» **Provided records**:
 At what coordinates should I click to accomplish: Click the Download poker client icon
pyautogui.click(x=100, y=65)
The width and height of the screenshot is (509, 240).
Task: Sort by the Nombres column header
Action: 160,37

» **Exercise details**: Transcribe all entries exactly as they are given.

» **Result of this task**:
 At what coordinates should I click to accomplish: Click the Download poker client icon
pyautogui.click(x=100, y=65)
The width and height of the screenshot is (509, 240).
Task: Sort by the Nombres column header
Action: 160,37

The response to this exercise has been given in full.